Express & Star

Peter Rhodes on insurance traps, a premium-bond surprise and how old folk become invisible

Read today's column from Peter Rhodes

Published

TWO years ago my car-insurance premium was just over £300. The renewal notice has just arrived and they want £495. That's a rise of more than 30 per cent per year. I drive less than 7,000 miles a year in a cheap, sensible car with no speeding tickets or licence points and a 10-year no claims bonus. So why are they hammering me? Because they think they can.

THE Financial Conduct Authority is investigating the alleged milking of loyal customers by insurance companies. and I bet they uncover all sorts of nastiness. In the meantime I shopped around and got the cover I wanted, not at £495 but at £229.

HERE'S a thought. If we can buy insurance against car thieves, burglars and careless drivers, why can't we buy insurance against insurers?

SOME years ago I met one of the leaders of the Mujahideen fighting the Russian invaders of Afghanistan. Walid shook hands warmly with me, my wife and several of our friends. But when I introduced him to my father he did not shake hands. Instead, Walid stepped back, placed his right hand over his heart and bowed. He was making the point that the old are to be revered and that it was a special honour for him to be introduced to my father. The Old Man was chuffed.

THAT little brush with Islam shapes two of my views today. The first is disdain for those politicians, here and in Europe, who would force Muslims to shake hands, in the Western manner, with everyone they meet. There are all sorts of ways of saying hello and the best is the one that comes from the heart.

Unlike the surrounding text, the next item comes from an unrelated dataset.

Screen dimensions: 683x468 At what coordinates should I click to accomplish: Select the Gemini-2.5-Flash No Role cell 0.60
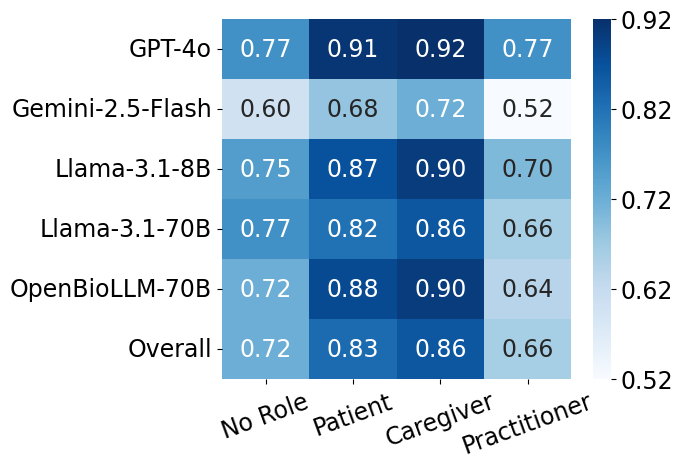267,108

THE second echo from that introduction is how the status of the elderly has diminished. There was a time when young people needed old people because the folk with grey hair possessed much wisdom. Old people were also rare. These days, the world is swarming with pensioners and the kids have rumbled that you can discover more knowledge on Google in five minutes than the average pensioner has accumulated in a lifetime. We are becoming longer-lived but also less useful, less valued. Worse, we are becoming invisible.

IT'S just happened to me for the first time. I recently spent ten minutes discussing a training course with the twentysomething organiser. Three days later I dropped in at his office to finalise the details. I recognised him but he could barely remember me. He may just have a bad memory but other old 'uns tell me this sort of thing happens all the time. It is as though you reach 60 and, having turned grey, become invisible. And I suspect it's worse for women.

ONE evening last week we discussed selling my Premium Bonds which had produced damn-all for ages. Over the next two days four £25 wins arrived. How do they know?